Anthony Martin has been a bit grumpy. His data business, Auction Control System, tracks county trustee sale and notice of default (NOD) activity for investor clients, and he hasn’t had much to study for the past six months, thanks in large part, he says, to AB 284, a.k.a. the robo-signing law.
Trustee sales and NODs are the heart and soul of the foreclosure pipeline. Under Nevada’s foreclosure-process law, a bank must file an NOD with the county recorder’s office, then a trustee sale (or public auction) notice 90 days later. At that point, the property goes up for auction. If there are no buyers, the bank then gets to foreclose on the home. AB 284 has created more paperwork and costs in this process, real estate experts say, keeping banks from starting it in the first place.
But a glut of foreclosures could start to stream into the system come August, Martin says. Since the beginning of the year, he has seen unusually high trustee-sale notices compared with the number of NODs, which hit an all-time low in October but are now inching up slowly. Trustee-sale notices have outnumbered NODs by as much as 10 times in some cases; in a normal market, Martin says, they should be close to even.

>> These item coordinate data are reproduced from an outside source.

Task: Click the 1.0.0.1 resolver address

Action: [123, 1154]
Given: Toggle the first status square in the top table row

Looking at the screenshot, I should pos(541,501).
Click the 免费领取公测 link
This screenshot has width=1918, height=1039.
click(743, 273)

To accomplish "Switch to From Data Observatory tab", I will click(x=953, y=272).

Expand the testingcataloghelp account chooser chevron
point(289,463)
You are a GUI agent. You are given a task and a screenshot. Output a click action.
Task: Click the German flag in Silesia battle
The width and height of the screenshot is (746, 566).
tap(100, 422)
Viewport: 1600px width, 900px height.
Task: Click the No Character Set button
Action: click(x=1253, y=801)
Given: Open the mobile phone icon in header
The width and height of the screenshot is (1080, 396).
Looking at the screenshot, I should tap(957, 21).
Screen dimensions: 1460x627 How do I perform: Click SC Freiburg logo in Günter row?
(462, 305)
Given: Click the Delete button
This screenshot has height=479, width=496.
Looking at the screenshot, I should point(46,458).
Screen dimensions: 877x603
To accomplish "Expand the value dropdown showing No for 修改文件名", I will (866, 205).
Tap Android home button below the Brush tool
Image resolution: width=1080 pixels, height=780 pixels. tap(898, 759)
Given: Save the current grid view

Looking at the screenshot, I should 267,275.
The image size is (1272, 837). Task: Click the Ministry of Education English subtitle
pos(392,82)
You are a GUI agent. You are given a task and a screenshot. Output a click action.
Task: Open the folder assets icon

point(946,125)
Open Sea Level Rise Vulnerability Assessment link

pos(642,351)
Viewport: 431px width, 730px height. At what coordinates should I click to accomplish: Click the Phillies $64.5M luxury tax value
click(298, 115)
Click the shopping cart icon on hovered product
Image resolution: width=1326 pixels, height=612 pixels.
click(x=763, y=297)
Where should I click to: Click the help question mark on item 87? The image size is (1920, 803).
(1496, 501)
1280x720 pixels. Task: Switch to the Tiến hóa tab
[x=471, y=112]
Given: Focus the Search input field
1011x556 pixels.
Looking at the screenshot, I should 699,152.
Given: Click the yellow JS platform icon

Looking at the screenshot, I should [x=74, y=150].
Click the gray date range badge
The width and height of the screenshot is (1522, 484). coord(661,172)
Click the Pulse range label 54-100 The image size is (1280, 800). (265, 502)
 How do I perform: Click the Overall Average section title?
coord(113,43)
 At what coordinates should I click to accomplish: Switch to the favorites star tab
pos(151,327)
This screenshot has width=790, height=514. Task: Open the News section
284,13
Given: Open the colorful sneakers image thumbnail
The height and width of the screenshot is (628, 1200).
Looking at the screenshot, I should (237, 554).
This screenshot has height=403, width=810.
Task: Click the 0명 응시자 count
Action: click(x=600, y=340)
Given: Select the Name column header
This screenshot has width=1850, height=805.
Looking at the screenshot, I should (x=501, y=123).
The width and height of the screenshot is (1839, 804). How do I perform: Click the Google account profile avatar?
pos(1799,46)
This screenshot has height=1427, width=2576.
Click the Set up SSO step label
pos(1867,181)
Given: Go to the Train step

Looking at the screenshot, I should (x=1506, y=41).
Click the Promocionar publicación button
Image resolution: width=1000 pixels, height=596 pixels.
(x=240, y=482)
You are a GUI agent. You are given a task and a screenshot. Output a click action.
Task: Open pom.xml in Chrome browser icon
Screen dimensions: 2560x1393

This signals not that banks are initiating new foreclosures, but that they’re probably dumping old properties they’ve been holding. Martin estimates that 30,000 to 40,000 of these types of homes are still out there, and he foresees a gradual influx of them coming through the system. With more supply on the market and more homes going through the trustee-sale process for investors to snap up and either flip or hold for rentals, he expects housing prices to drop.
A little more tough news for today’s many underwater homeowners.